Heatwave aggravated by climate change

Vanguard February 2013
Max O. 




The Climate Commission’s recent report to the Federal Government says that the current bushfires and heatwave that Australia has experienced this summer are aggravated by global warming.

The Commission’s report - Off the Charts: Extreme Australian Summer Heat - warns of more extreme bushfires and hotter, longer, bigger and more frequent heatwaves, as a result of climate change. It says the number of record heat days across Australia has doubled since 1960 and more temperature records are likely to be broken as hot conditions continue this summer.

 Professor David Karoly, who wrote the report for the Climate Commission states:

“Not every summer will be hotter than the one before. In fact this year is markedly hotter than the last couple of years when we had relatively milder and wetter conditions.

“But what we are going to find on average is more of the hot extremes and faster increases in the future, over the next 10 and 30 years, that we have seen over the last 30 years - more hot extremes, more heatwaves and more extreme fire conditions.

“Climate scientists have been talking about these increases for more than 20 years in Australia. We are now seeing exactly what was predicted more than 20 years ago.”
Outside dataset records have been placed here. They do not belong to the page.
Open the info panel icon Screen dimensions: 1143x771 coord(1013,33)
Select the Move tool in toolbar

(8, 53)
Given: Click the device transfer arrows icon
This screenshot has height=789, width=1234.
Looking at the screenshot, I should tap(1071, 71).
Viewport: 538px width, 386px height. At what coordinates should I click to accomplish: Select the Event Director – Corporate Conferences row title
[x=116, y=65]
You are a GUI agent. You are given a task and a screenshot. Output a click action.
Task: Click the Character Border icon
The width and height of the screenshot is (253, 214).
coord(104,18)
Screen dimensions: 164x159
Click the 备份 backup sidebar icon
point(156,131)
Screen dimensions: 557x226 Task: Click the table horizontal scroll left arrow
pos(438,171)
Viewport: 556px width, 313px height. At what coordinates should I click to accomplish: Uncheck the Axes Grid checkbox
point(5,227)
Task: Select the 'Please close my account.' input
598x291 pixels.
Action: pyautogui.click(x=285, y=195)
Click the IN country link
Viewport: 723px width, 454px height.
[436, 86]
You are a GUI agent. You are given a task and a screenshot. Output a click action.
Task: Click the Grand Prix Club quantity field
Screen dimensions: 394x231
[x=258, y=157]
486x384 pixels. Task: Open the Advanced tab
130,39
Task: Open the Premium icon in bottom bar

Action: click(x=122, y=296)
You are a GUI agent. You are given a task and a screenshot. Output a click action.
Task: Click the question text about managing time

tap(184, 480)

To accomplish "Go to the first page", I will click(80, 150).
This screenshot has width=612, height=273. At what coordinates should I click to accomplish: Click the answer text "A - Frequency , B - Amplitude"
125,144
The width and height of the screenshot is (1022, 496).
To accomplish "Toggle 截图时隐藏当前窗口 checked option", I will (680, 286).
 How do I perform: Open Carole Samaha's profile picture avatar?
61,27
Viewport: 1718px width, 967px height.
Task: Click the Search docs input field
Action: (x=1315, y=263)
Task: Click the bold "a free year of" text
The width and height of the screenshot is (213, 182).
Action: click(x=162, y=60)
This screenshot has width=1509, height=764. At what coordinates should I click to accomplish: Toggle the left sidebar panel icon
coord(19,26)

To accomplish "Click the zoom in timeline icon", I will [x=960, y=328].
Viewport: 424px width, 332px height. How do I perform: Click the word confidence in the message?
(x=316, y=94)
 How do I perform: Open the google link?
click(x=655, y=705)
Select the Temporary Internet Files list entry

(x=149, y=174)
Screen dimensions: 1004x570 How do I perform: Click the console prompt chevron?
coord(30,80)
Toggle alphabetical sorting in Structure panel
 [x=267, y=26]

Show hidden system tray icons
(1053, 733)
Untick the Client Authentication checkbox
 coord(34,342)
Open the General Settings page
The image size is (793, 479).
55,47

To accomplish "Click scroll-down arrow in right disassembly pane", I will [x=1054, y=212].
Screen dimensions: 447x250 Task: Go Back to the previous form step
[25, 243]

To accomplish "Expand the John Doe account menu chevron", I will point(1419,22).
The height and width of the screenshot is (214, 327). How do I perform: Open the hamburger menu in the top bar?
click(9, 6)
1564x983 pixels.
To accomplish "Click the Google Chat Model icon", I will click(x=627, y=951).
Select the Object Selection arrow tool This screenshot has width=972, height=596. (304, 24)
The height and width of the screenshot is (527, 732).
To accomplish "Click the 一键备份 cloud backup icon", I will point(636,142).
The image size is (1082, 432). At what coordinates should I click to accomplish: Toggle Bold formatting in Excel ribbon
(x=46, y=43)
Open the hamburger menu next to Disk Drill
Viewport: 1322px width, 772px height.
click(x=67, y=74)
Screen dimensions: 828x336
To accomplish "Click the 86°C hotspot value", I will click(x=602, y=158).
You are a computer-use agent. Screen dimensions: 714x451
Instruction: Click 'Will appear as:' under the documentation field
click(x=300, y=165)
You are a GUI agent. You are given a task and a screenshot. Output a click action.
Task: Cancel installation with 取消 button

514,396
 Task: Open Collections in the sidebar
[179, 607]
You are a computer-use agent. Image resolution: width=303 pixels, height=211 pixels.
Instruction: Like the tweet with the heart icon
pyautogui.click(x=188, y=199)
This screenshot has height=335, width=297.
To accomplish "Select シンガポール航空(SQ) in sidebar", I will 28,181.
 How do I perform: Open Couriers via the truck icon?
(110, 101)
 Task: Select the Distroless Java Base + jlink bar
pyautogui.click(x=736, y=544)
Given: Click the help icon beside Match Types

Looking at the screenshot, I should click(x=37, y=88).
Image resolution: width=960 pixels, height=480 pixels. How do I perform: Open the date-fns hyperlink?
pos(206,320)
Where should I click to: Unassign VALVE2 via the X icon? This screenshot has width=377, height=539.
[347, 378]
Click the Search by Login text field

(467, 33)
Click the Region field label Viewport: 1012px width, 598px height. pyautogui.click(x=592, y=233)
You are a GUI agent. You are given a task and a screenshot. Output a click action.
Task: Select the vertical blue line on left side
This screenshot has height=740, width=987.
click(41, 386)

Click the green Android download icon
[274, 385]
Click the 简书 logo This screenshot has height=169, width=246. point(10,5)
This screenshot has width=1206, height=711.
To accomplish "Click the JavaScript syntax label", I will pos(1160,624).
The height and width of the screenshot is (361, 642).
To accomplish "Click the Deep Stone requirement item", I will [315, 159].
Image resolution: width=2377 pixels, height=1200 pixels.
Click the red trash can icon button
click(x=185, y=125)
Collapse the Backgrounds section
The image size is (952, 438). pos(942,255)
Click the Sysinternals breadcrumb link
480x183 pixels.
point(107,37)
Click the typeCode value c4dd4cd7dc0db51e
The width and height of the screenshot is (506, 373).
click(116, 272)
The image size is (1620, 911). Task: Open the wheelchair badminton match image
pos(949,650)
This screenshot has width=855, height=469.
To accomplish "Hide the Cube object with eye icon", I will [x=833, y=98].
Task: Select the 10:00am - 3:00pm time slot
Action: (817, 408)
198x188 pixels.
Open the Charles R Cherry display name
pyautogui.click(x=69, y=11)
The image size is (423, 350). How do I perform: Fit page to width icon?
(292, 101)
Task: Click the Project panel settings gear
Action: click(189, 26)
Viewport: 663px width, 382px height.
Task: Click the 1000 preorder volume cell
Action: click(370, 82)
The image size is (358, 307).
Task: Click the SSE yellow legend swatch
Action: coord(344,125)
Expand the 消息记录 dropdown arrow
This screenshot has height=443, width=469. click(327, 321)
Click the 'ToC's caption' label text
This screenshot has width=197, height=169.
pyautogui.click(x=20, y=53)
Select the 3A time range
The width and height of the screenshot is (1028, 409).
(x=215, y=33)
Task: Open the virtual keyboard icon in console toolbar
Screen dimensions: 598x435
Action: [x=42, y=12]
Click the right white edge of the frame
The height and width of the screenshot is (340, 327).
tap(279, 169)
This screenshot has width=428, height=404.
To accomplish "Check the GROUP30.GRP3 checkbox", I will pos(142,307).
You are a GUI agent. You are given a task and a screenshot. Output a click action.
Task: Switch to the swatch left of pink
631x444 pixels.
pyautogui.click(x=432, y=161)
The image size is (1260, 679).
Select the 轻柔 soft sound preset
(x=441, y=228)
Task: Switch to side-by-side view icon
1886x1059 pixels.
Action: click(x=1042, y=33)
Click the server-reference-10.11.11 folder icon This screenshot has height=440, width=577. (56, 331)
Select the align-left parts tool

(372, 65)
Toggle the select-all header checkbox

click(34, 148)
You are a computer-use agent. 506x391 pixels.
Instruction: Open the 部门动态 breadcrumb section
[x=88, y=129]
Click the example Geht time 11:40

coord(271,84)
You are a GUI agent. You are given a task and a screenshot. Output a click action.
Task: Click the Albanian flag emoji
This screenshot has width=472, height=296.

The report points out that Australia’s average temperature has increased by 0.9 of a degree since 1910, and that small changes in average temperature can have a significant impact on the frequency and nature of extreme weather events. Professor Karoly points out that the long-term weather temperature outlook is dire, based on current projections of greenhouse gas emissions and climate change. “We are expecting in the next 50 years for two to three degrees more warming,” he said.

“In other words two or three times the warming we’ve seen already leading to much greater increases in heatwaves and extreme fire danger days.

“So we’re expecting future climate change to lead to much greater increases in extremes in the next 30 to 50 years.”

“What it means for the Australian summer is an increased frequency of hot extremes, more hot days, more heatwaves and more extreme bushfire days and that's exactly what we've been seeing typically over the last decade and we will see even more frequently in the future.”